La última misa del sacerdote que perdió la batalla con los narcos en San Martín

La última misa del sacerdote que perdió la batalla con los narcos en San Martín

Lo trasladan a Olavarría. Asegura que invirtió más tiempo en temas vinculados a la seguridad de la zona que en su labor de evangelización.

“Sigamos luchando contra la violencia y el narcotráfico”, fue el mensaje del padre Alberto Benegas (61), el domingo pasado, en su última misa en el barrio Libertador, en Loma Hermosa. El cura se hizo conocido por organizar la “marcha de la paz” y querer pacificar el barrio a partir del asalto de agosto pasado, en el que el médico Lino Villar Cataldo mató al ladrón Ricardo Krabler, de 24 años.

Su próximo destino será Olavarría y se lo nota algo triste. Por más que en diez años en Libertador, partido de San Martín, padeció varias situaciones al límite: narcos que le ofrecieron construirle una capilla a cambio de retirar las denuncias y que le negaron el acceso a un sector del barrio; ladrones que le pedían bendiciones antes de salir a robar con armas; tipos que se acercaron y le dijeron “¿todavía estás vivo? Ya te va a tocar…”; un cuerpo tirado en la puerta de su Iglesia para dejarle una señal por las denuncias; jóvenes desguazando autos robados a metros de donde dictaba misa; seis robos sufridos, con y sin violencia.

“Creo que en este período invertí más tiempo en juzgados, comisarías y reuniones por la inseguridad que en evangelización; aquí la realidad es otra”, le cuenta a Clarín con cierta nostalgia. Lo rodean perros, nenes, muchas moscas y paraguayos que trabajan en la construcción de casas.

El padre, mientras toma un té, argumenta por qué siente que aquí fue, además de sacerdote, trabajador o asistente social: “los vecinos no vienen a plantearte problemas morales; se te acercan para contarte que los roban y golpean cada vez que salen”.

También en esta experiencia entendió que “estando organizados, el pobre es más Estado que el propio Estado”. Y cita un ejemplo: en diciembre pasado se incendió una casa. Defensa Civil se acercó y prometió una respuesta para fines de febrero. La familia no tenía a dónde ir. Esa misma noche un grupo de vecinos hizo campeonatos de truco y de fútbol, y rifas, pusieron la mano de obra gratis y refaccionaron la propiedad.

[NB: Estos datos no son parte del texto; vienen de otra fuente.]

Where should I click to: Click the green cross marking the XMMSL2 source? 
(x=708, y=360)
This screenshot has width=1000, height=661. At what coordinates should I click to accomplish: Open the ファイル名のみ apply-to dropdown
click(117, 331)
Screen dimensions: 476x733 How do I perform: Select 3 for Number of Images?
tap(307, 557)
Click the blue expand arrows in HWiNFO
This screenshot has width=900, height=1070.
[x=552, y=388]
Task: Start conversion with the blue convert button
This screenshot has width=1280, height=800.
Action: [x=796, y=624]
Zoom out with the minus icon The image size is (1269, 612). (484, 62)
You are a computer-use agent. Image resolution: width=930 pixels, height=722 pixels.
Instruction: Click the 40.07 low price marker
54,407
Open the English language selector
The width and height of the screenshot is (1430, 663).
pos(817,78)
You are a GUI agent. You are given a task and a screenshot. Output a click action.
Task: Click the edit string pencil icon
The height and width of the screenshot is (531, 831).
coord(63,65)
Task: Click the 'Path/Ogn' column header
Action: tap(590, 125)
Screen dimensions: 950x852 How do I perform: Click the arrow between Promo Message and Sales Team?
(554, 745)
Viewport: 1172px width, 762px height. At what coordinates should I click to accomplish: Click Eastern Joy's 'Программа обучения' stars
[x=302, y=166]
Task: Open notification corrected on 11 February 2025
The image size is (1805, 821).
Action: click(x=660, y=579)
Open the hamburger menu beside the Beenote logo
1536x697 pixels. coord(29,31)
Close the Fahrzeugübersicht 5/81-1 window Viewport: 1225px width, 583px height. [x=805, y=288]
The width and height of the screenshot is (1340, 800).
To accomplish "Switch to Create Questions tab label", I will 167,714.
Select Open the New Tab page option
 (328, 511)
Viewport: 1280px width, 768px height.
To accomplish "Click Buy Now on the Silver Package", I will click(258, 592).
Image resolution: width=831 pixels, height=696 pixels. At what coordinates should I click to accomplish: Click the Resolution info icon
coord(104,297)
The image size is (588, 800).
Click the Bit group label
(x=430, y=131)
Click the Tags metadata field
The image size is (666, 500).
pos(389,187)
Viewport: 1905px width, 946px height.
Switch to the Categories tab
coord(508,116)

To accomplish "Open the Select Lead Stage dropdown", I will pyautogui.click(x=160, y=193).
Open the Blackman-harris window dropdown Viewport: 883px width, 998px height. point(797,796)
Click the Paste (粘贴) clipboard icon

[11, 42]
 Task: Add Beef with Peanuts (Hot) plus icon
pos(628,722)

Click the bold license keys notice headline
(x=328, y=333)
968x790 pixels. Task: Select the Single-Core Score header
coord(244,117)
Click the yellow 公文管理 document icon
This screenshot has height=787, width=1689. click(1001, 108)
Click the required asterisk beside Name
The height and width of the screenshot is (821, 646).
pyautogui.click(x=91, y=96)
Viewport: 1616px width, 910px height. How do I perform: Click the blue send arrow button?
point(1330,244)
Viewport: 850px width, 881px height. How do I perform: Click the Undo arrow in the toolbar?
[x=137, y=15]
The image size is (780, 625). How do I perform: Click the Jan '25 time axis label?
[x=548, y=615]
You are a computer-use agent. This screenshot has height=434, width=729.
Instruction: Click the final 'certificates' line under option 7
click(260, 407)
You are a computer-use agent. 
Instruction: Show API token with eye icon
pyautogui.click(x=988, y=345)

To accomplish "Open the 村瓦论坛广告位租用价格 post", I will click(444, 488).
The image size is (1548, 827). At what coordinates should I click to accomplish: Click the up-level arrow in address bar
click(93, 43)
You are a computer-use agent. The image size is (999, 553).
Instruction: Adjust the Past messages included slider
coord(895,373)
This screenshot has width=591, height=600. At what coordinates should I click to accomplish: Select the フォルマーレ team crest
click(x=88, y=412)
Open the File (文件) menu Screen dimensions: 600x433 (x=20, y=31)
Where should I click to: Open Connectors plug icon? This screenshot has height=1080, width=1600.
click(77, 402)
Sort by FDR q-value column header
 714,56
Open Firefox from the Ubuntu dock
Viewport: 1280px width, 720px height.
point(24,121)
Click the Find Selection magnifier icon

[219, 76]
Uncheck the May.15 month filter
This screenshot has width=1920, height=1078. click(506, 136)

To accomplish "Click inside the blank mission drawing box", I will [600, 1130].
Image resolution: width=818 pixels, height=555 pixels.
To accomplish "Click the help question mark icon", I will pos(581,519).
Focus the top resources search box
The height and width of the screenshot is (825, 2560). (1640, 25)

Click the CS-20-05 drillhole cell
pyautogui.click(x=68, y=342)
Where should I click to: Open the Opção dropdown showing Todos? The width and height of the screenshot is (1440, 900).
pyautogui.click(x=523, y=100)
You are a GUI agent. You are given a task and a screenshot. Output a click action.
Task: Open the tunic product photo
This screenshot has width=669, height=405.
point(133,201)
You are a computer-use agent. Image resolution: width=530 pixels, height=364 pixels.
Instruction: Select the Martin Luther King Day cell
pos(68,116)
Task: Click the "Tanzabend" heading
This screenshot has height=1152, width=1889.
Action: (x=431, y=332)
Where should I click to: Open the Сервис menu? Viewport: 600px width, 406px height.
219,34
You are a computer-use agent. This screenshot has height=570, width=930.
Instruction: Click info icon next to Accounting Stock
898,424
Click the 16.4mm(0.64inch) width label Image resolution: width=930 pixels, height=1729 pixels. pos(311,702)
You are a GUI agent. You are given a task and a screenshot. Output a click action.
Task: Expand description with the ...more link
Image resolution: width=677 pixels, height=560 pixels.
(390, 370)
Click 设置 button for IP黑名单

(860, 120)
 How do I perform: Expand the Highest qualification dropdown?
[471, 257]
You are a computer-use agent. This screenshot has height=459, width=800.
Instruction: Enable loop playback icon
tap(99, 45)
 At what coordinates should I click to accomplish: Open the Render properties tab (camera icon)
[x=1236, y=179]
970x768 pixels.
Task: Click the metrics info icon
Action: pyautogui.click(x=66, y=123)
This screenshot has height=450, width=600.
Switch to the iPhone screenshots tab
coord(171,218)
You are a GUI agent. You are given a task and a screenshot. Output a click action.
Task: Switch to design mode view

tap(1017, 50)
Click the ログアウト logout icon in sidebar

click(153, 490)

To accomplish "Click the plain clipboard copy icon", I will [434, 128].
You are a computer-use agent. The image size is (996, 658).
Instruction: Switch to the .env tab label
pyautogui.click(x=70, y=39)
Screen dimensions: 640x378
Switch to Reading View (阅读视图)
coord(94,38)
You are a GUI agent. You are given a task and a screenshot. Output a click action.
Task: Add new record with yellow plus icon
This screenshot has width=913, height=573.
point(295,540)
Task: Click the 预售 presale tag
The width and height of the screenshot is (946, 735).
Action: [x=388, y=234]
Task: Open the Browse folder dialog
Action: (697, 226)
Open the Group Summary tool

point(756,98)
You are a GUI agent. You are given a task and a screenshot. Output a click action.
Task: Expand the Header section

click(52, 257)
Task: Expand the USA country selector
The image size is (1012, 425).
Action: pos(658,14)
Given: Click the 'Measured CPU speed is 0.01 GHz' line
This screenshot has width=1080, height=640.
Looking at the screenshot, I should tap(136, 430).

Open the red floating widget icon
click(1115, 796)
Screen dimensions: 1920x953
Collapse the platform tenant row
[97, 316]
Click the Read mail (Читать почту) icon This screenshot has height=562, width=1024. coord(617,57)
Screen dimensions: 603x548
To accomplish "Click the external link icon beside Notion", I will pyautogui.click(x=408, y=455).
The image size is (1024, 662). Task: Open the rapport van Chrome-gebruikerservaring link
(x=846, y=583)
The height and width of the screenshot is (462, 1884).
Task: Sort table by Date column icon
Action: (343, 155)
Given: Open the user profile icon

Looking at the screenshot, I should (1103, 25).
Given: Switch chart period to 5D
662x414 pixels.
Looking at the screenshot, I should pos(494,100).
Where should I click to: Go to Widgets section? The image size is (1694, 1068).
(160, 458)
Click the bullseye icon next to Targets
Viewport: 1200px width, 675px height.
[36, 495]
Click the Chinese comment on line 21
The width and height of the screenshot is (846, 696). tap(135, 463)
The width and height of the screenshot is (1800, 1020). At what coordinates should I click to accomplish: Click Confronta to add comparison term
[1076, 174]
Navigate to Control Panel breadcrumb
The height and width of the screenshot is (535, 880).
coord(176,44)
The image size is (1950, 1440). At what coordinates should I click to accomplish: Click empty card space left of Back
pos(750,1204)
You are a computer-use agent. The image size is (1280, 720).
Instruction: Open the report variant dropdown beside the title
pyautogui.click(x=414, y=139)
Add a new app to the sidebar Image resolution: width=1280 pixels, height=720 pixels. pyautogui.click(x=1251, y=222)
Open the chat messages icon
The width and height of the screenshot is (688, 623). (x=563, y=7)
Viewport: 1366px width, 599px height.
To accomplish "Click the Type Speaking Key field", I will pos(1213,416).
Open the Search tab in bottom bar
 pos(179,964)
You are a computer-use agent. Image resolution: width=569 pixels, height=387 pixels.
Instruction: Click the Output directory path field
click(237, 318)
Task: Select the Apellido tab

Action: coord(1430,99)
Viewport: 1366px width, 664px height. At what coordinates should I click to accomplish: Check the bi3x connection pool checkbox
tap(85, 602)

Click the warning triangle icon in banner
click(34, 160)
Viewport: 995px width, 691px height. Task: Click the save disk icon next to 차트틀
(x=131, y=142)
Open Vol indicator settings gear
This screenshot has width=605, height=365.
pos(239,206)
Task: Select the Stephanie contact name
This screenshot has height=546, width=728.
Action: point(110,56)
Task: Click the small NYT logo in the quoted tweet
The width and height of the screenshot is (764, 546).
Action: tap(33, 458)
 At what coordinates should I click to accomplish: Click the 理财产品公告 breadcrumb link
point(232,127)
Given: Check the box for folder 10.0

En un principio, los vecinos le habían puesto una condición para caminar por “el fondo”, el sector más conflictivo del barrio: solo lo dejarían estando acompañado. La primera visita fue junto a los integrantes del grupo de alcohólicos anónimos del barrio. Tuvo que dejar el bolso y meter las cosas en una bolsa de nailon. Y entender, mediante los robos sufridos, que era una presa fácil para los ladrones. De entonces lo que más recuerda es el comienzo “de la participación de los adolescentes en el delito”.

No se criaron mirando a Tarzán en la tele. Son jóvenes que pusieron en práctica lo que vieron durante su niñez; estaban muy violentos. No podía llegar a comprender la necesidad de patear tanto a alguien para robarle un celular, ni cómo hacían para acceder a armas”, dice.

Con la camada siguiente aparecieron los “soldaditos”, y madres que lo buscaban preocupadas: temían que sus hijos cayeran en las drogas. En un sector del barrio los vecinos tenían que pagar cien pesos semanales para no ser asaltados, además de callarse por la venta de drogas en la cuadra o manzana. Denunciaron mucho. Un fiscal les reconoció que no tenía sentido; que 48 horas después de cada allanamiento se volvería a vender, pero a dos esquinas. Los narcos, o sus familiares, respondían: se unían y rompían fachadas de casas y autos de los que creían responsables de las denuncias. También los golpeaban.

A pocos días de cambiar de destino dice: “No quiero pecar de pesimista, pero siento que hace años que los narcos vienen ganando la batalla”, concluye, con algo de dolor.